The Prosperity Gospel and an Unprosperous Reality in Post-Apartheid South Africa: Conservative Evangelical Responses to Charismatic Christianity

Monday, 4 March, 2019 - 15:00

Presented by : 

Doug
Bafford

The global rise of Pentecostalism and other relatively charismatic forms of Christianity has prompted extensive commentary in the social sciences, whether through the lens of syncretic cultural practice, psychological experiences of transcendence, or the socioeconomic logics of millennial capitalism. Despite a growing popularity on the South African religious landscape, charismatic leaders are not immune from suspicion within the popular media—from anxieties that their material gains are unjustified to claims their conduct is “cultish” or even “criminal.” Unsurprisingly, these criticisms are echoed among conservative evangelical Protestants whose more conventional Christian practice positions them against preachers who claim “spiritual gifts” for healing, worldly prosperity, and prophecy.

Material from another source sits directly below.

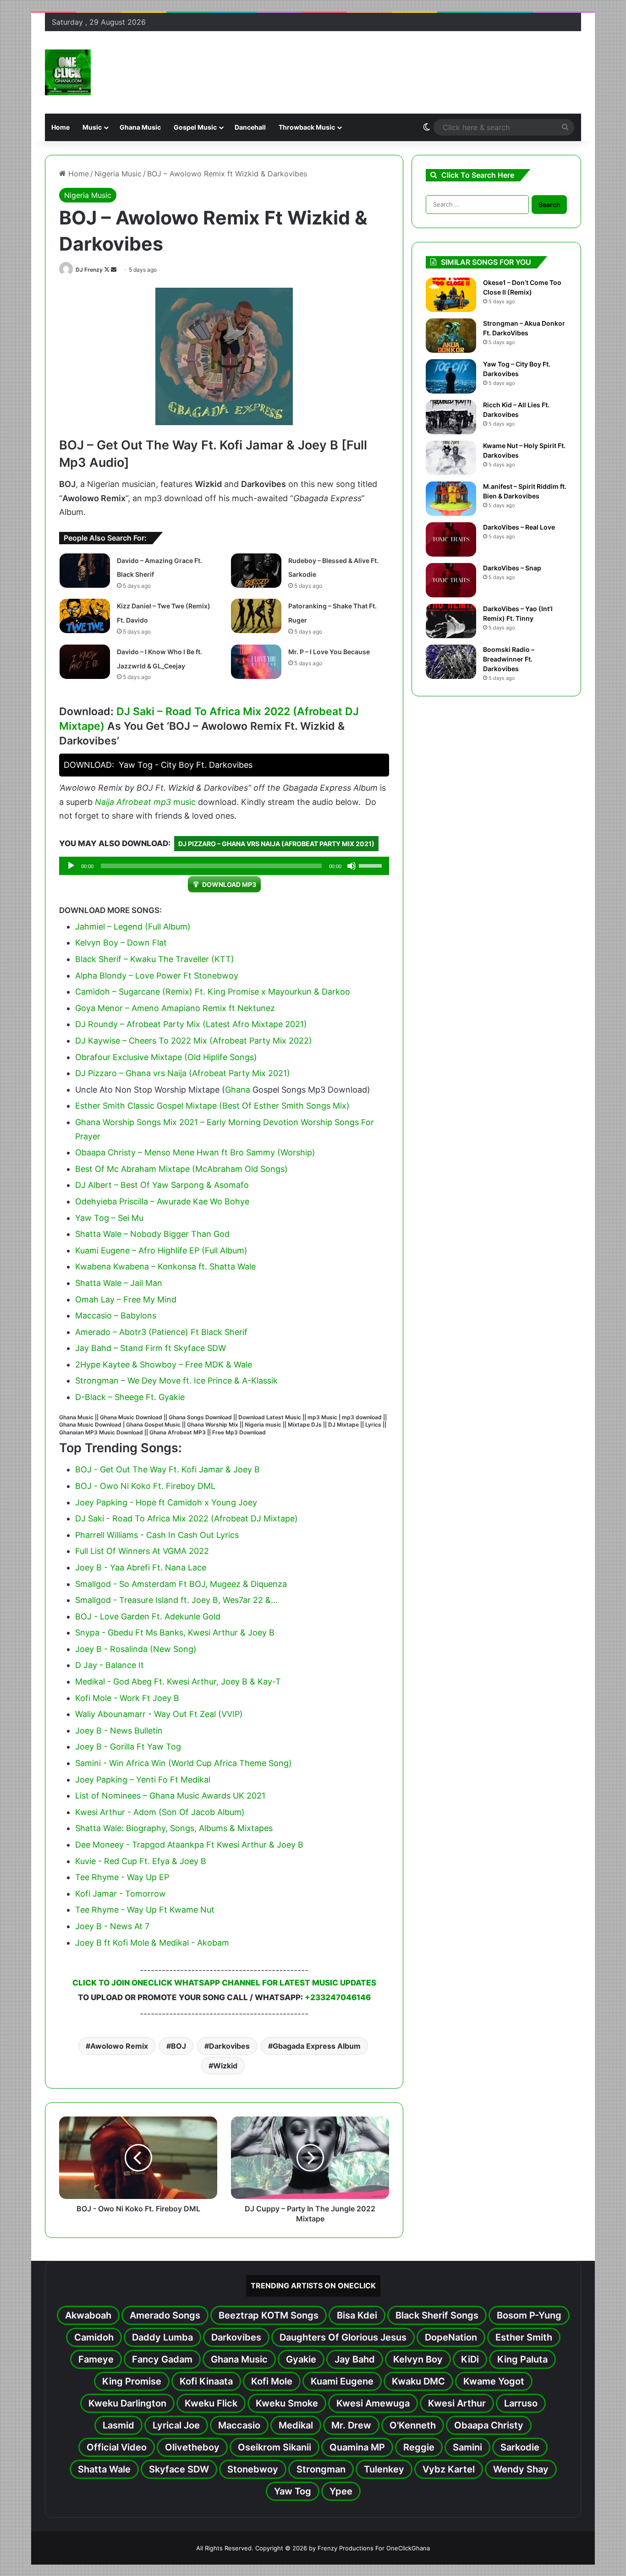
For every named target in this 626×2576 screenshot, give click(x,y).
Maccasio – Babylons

Christians perturbed by the rise of charismatic followings describe them as trafficking in what they call the “prosperity gospel,” a false promise of material gain based on a misreading of biblical prophecy. While their condemnation of these Christian practices is trenchant, they share an ironic overlap with charismatics on other theological and social matters; consequently, tensions arise in how properly to attend to believers who are at once uncannily similar yet nevertheless socially excluded. Drawing on continuing ethnographic fieldwork with multiracial conservative evangelical congregations centered in Johannesburg, I trace discourses around the prosperity gospel that emerge from an intertwining of theological, social, and racial arguments. Although at some points evangelicals raise concerns via textual exegesis, they also contend that prosperity preaching is a socially unjust phenomenon that exacerbates existing racial gaps in wealth. I suggest that conservative responses to the rise of charismatic Christianity offer unique insights into ongoing debates about race, neocolonialism, and material inequalities in South Africa, as they mediate an uneasy relation between religious promise and the disappoiments of post-apartheid life. This work also contributes a more dynamic perspective of global Pentecostalism by examining its interactions with its discursive opponents.